CA Bordeaux, 2e ch., 4 novembre 1993, n° 92004231
BORDEAUX
Arrêt
Confirmation
PARTIES
Demandeur :
Cabinet Bedin (SA)
Défendeur :
Diaz, Agence Echo (Sté)
COMPOSITION DE LA JURIDICTION
Président :
M. Bouscharain
Conseillers :
M. Martin, M. Ors
Avoués :
SCP Labory-Moussie-Andouard, Me Rivel
Avocats :
Mes Huet, Marguery, Eyquem-Barrière.
Par ordonnance rendue en référé le 26 mai 1992, le Président du Tribunal de commerce de Bordeaux s'est déclaré incompétent pour connaître de l'action par laquelle la société Cabinet Bedin demandait qu'il soit ordonné à Madame Christine Diaz de cesser l'activité qu'elle poursuivait sur la commune de Saint Médard en Jalles en violation d'une clause de non concurrence contenue dans son contrat d'agent commercial, pour le motif essentiel que ce contrat est de nature civile. Le magistrat a par ailleurs débouté la société Cabinet Bedin de sa demande dirigée contre la société Agence Echo tendant à ordonner à celle-ci de cesser toute collaboration avec Madame Diaz sur le secteur de Saint Médard en Jalles, en l'absence de preuve suffisante que celle-ci exerce son activité professionnelle dans ce secteur.
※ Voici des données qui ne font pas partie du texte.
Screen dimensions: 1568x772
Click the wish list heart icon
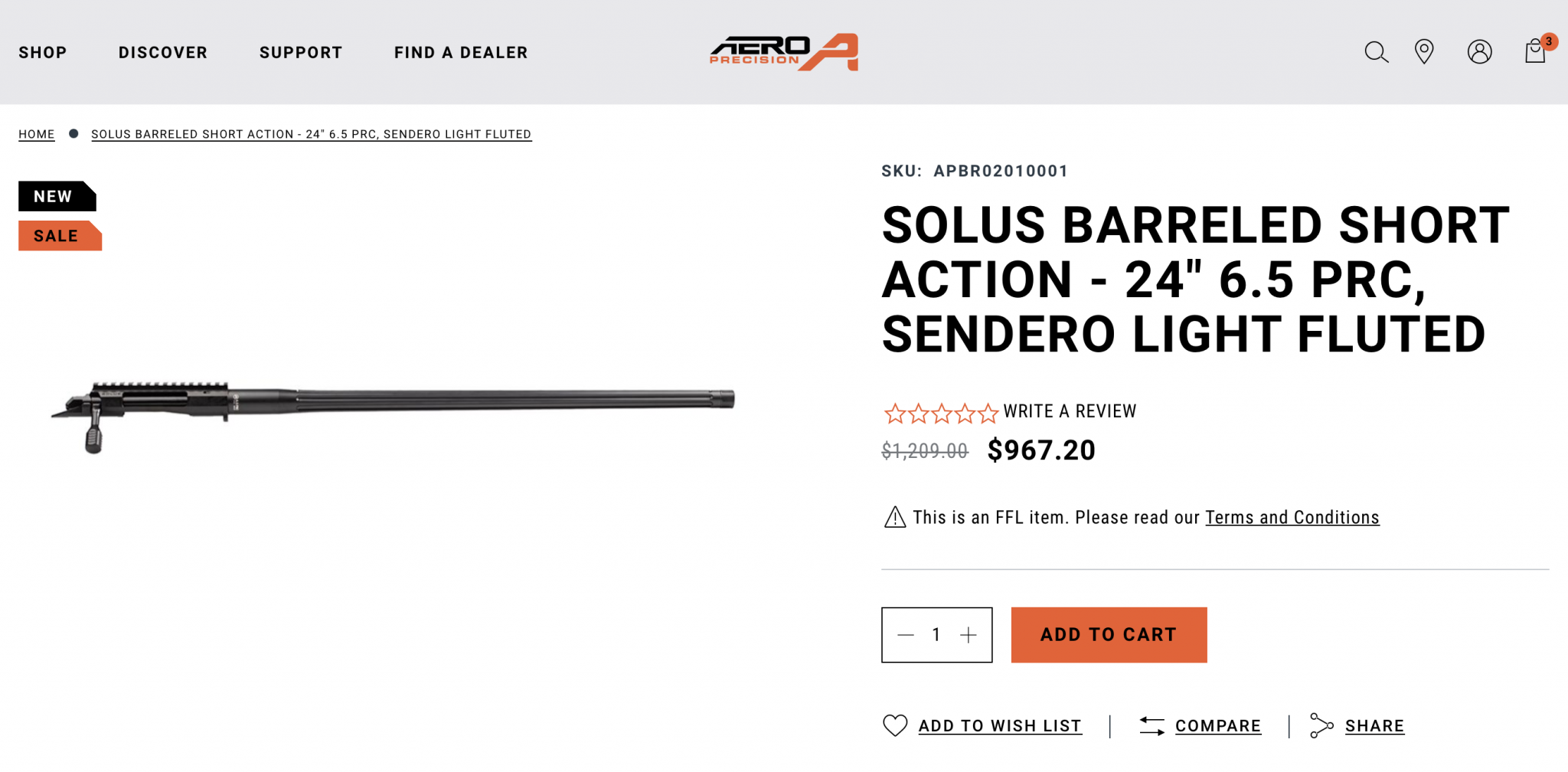[895, 725]
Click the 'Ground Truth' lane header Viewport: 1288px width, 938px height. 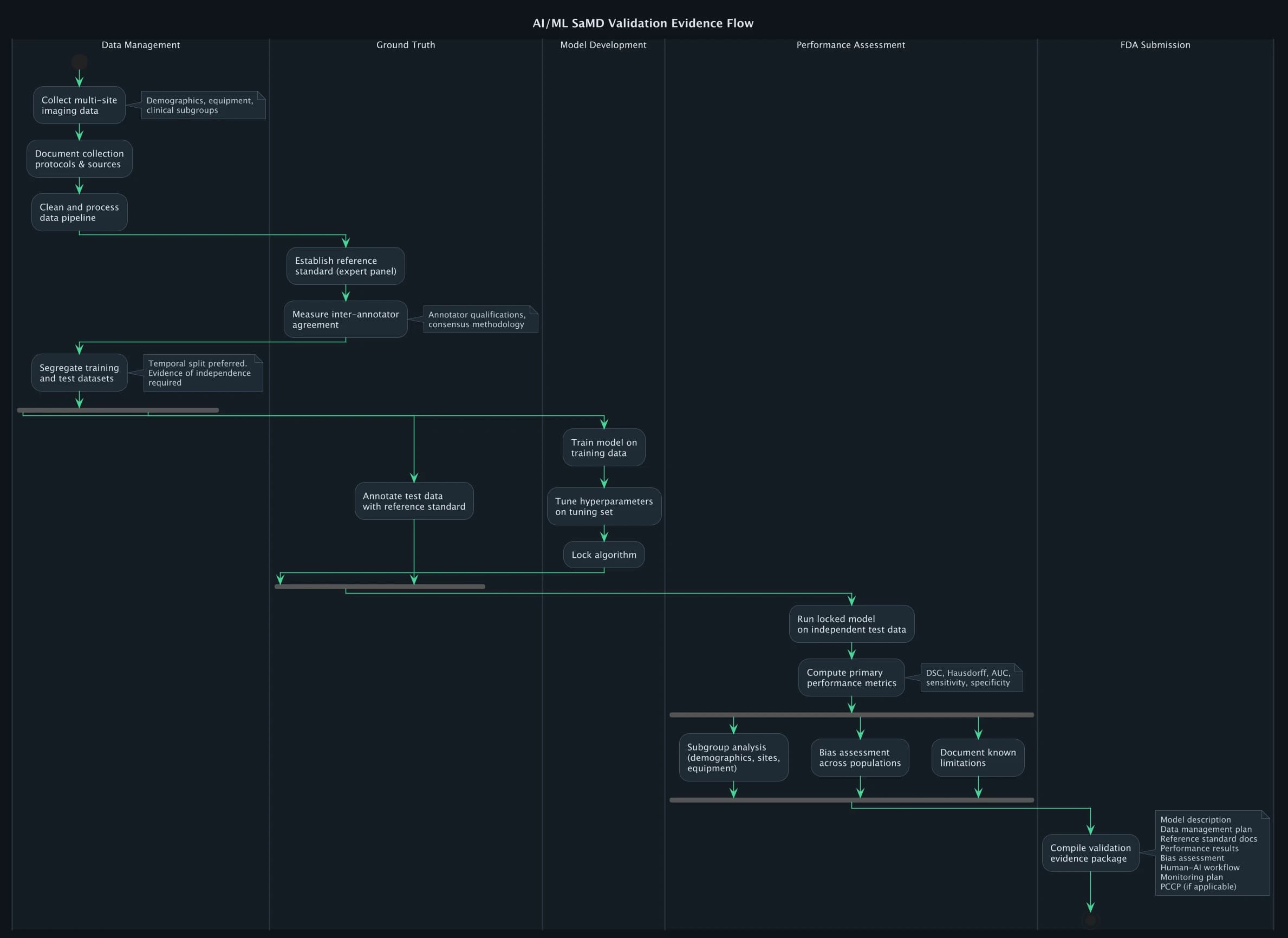coord(406,45)
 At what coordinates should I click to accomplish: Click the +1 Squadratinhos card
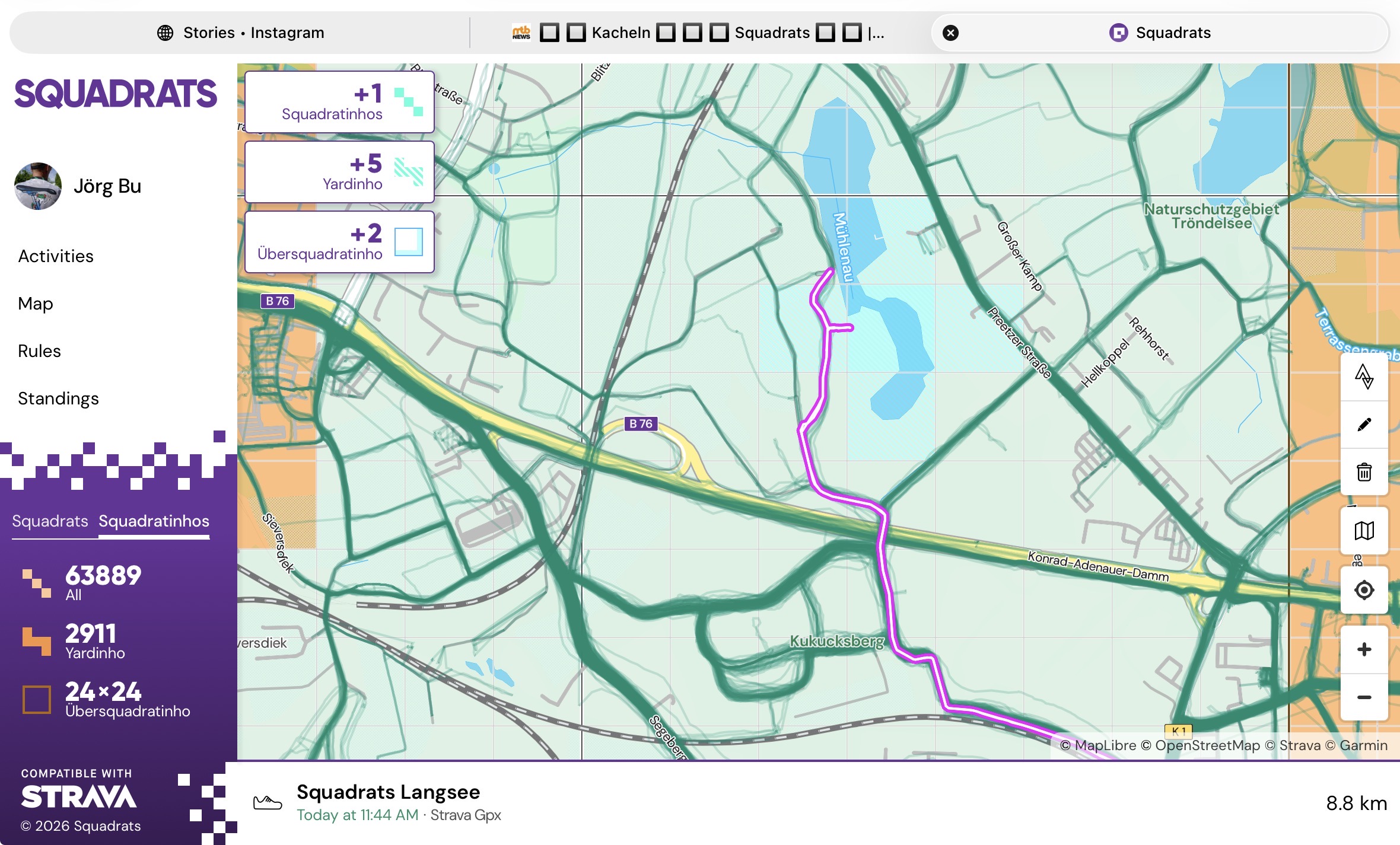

Le 2 juillet 1992, la société Cabinet Bedin a relevé appel de cette décision.
Par conclusions des 29 octobre 1993, elle reprend ses demandes initiales.
Elle expose qu'elle a recruté le 1er août 1991 Madame Diaz en qualité d'agent commercial que celle-ci a démissionné par lettre du 24 septembre 1991 et qu'elle a été recrutée par une société concurrente ayant son siège à environ 300 mètres du sien, au mépris de la clause contractuelle de non concurrence interdisant pour 2 ans d'exercer dans un rayon de 10 kilomètres de son siège une activité liée à la négociation immobilière. Elle déclare justifier par constat que Madame Diaz faisait, le 27 novembre 1991, visiter des maisons se trouvant à Saint Médard en Jalles et relevant de son propre fichier.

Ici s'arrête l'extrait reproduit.